◆ Problem to solve ◆
The listing should be returned in its entirety, exactly as given.

··········

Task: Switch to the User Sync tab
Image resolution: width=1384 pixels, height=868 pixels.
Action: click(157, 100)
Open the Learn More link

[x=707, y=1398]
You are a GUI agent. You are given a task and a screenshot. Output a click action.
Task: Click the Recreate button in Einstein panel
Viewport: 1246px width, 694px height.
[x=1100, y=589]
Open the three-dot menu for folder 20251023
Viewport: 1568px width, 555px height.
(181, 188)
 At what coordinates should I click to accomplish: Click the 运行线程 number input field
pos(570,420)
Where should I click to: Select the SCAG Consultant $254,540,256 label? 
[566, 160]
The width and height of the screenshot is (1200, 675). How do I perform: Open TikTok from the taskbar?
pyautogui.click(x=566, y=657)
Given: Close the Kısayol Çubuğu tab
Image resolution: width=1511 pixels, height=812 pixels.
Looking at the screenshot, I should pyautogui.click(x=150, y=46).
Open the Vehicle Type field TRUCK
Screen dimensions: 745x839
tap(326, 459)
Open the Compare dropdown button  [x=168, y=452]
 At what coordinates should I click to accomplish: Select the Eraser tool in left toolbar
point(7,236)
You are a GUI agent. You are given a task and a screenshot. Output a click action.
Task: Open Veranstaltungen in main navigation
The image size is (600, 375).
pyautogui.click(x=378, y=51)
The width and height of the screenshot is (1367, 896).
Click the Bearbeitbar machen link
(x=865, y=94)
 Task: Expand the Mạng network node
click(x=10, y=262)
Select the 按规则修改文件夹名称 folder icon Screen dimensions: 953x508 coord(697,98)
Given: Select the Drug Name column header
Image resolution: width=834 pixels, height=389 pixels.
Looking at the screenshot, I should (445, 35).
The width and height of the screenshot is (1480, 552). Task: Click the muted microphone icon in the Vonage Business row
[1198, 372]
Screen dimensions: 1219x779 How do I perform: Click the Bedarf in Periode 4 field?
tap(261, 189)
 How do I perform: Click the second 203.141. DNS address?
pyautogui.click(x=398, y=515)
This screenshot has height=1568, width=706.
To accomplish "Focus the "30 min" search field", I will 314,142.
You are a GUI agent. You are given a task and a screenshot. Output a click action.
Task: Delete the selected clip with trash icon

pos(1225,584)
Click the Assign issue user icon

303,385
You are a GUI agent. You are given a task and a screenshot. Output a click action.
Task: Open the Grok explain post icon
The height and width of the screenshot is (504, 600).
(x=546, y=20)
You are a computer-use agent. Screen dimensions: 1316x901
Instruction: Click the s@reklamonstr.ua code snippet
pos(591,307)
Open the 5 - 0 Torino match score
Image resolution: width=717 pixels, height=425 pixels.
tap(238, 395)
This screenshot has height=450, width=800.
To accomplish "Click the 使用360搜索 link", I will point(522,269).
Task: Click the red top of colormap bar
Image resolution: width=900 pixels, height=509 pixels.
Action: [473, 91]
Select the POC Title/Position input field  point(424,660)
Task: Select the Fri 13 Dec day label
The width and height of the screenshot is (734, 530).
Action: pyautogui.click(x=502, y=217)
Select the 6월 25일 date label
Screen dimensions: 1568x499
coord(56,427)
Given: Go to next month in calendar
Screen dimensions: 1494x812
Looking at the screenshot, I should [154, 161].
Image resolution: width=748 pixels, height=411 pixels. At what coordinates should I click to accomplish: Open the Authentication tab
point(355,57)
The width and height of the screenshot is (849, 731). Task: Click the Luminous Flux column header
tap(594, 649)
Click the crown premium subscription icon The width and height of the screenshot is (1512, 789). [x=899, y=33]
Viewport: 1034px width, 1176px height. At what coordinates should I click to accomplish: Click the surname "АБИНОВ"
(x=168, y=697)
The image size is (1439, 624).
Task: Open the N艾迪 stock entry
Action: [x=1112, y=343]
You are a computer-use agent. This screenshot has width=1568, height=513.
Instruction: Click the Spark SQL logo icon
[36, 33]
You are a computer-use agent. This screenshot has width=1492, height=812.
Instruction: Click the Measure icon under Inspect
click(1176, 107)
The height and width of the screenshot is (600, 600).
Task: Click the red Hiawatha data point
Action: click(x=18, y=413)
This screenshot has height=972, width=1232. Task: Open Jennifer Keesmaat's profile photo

··········

◆ Output ◆
Task: Switch to the User Sync tab
Image resolution: width=1384 pixels, height=868 pixels.
Action: click(157, 100)
Open the Learn More link

[x=707, y=1398]
You are a GUI agent. You are given a task and a screenshot. Output a click action.
Task: Click the Recreate button in Einstein panel
Viewport: 1246px width, 694px height.
[x=1100, y=589]
Open the three-dot menu for folder 20251023
Viewport: 1568px width, 555px height.
(181, 188)
 At what coordinates should I click to accomplish: Click the 运行线程 number input field
pos(570,420)
Where should I click to: Select the SCAG Consultant $254,540,256 label? 
[566, 160]
The width and height of the screenshot is (1200, 675). How do I perform: Open TikTok from the taskbar?
pyautogui.click(x=566, y=657)
Given: Close the Kısayol Çubuğu tab
Image resolution: width=1511 pixels, height=812 pixels.
Looking at the screenshot, I should pyautogui.click(x=150, y=46).
Open the Vehicle Type field TRUCK
Screen dimensions: 745x839
tap(326, 459)
Open the Compare dropdown button  [x=168, y=452]
 At what coordinates should I click to accomplish: Select the Eraser tool in left toolbar
point(7,236)
You are a GUI agent. You are given a task and a screenshot. Output a click action.
Task: Open Veranstaltungen in main navigation
The image size is (600, 375).
pyautogui.click(x=378, y=51)
The width and height of the screenshot is (1367, 896).
Click the Bearbeitbar machen link
(x=865, y=94)
 Task: Expand the Mạng network node
click(x=10, y=262)
Select the 按规则修改文件夹名称 folder icon Screen dimensions: 953x508 coord(697,98)
Given: Select the Drug Name column header
Image resolution: width=834 pixels, height=389 pixels.
Looking at the screenshot, I should (445, 35).
The width and height of the screenshot is (1480, 552). Task: Click the muted microphone icon in the Vonage Business row
[1198, 372]
Screen dimensions: 1219x779 How do I perform: Click the Bedarf in Periode 4 field?
tap(261, 189)
 How do I perform: Click the second 203.141. DNS address?
pyautogui.click(x=398, y=515)
This screenshot has height=1568, width=706.
To accomplish "Focus the "30 min" search field", I will 314,142.
You are a GUI agent. You are given a task and a screenshot. Output a click action.
Task: Delete the selected clip with trash icon

pos(1225,584)
Click the Assign issue user icon

303,385
You are a GUI agent. You are given a task and a screenshot. Output a click action.
Task: Open the Grok explain post icon
The height and width of the screenshot is (504, 600).
(x=546, y=20)
You are a computer-use agent. Screen dimensions: 1316x901
Instruction: Click the s@reklamonstr.ua code snippet
pos(591,307)
Open the 5 - 0 Torino match score
Image resolution: width=717 pixels, height=425 pixels.
tap(238, 395)
This screenshot has height=450, width=800.
To accomplish "Click the 使用360搜索 link", I will point(522,269).
Task: Click the red top of colormap bar
Image resolution: width=900 pixels, height=509 pixels.
Action: [473, 91]
Select the POC Title/Position input field  point(424,660)
Task: Select the Fri 13 Dec day label
The width and height of the screenshot is (734, 530).
Action: pyautogui.click(x=502, y=217)
Select the 6월 25일 date label
Screen dimensions: 1568x499
coord(56,427)
Given: Go to next month in calendar
Screen dimensions: 1494x812
Looking at the screenshot, I should [154, 161].
Image resolution: width=748 pixels, height=411 pixels. At what coordinates should I click to accomplish: Open the Authentication tab
point(355,57)
The width and height of the screenshot is (849, 731). Task: Click the Luminous Flux column header
tap(594, 649)
Click the crown premium subscription icon The width and height of the screenshot is (1512, 789). [x=899, y=33]
Viewport: 1034px width, 1176px height. At what coordinates should I click to accomplish: Click the surname "АБИНОВ"
(x=168, y=697)
The image size is (1439, 624).
Task: Open the N艾迪 stock entry
Action: [x=1112, y=343]
You are a computer-use agent. This screenshot has width=1568, height=513.
Instruction: Click the Spark SQL logo icon
[36, 33]
You are a computer-use agent. This screenshot has width=1492, height=812.
Instruction: Click the Measure icon under Inspect
click(1176, 107)
The height and width of the screenshot is (600, 600).
Task: Click the red Hiawatha data point
Action: click(x=18, y=413)
This screenshot has height=972, width=1232. Task: Open Jennifer Keesmaat's profile photo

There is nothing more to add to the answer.